_PROBLEM_
When you reach the line with "You are a computer-use agent.", transcribe it and each line after it through the last one below, exactly. Pictures stay out.

Saved data entries

◇ ◇ ◇ ◇ ◇ ◇ ◇

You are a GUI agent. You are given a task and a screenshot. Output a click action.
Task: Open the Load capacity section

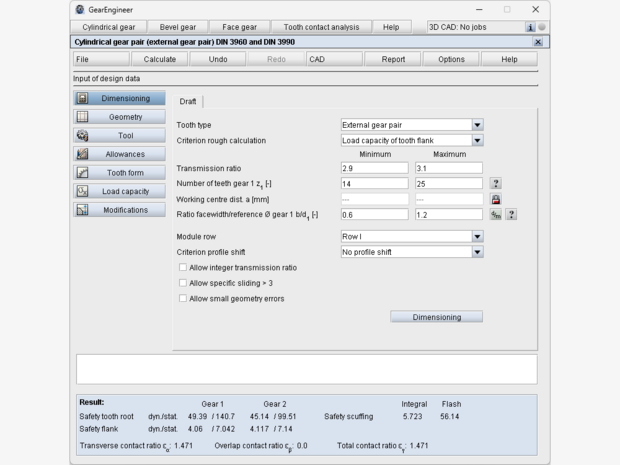point(119,191)
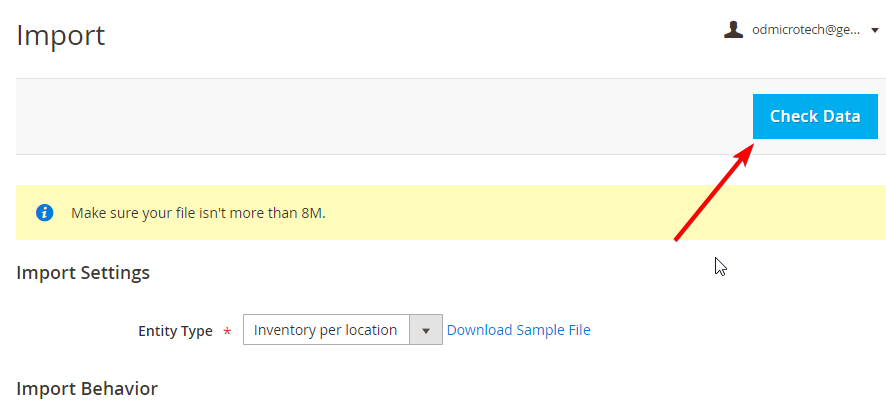This screenshot has height=409, width=886.
Task: Expand the odmicrotech account dropdown arrow
Action: tap(873, 31)
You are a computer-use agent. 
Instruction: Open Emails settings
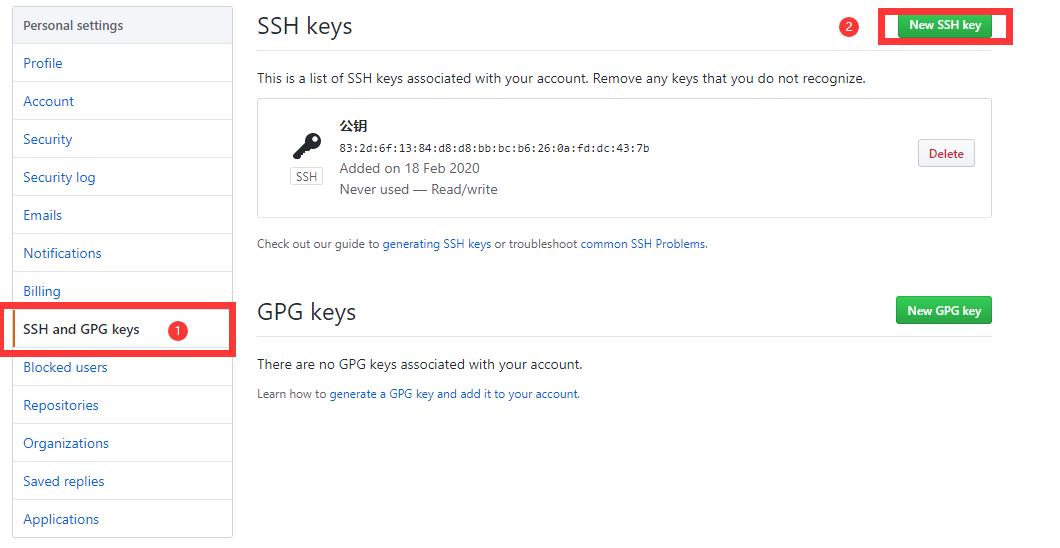43,215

◇ ◇ ◇ ◇ ◇ ◇ ◇

_REPLY TO THE TASK_
You are a computer-use agent. 
Instruction: Open Emails settings
43,215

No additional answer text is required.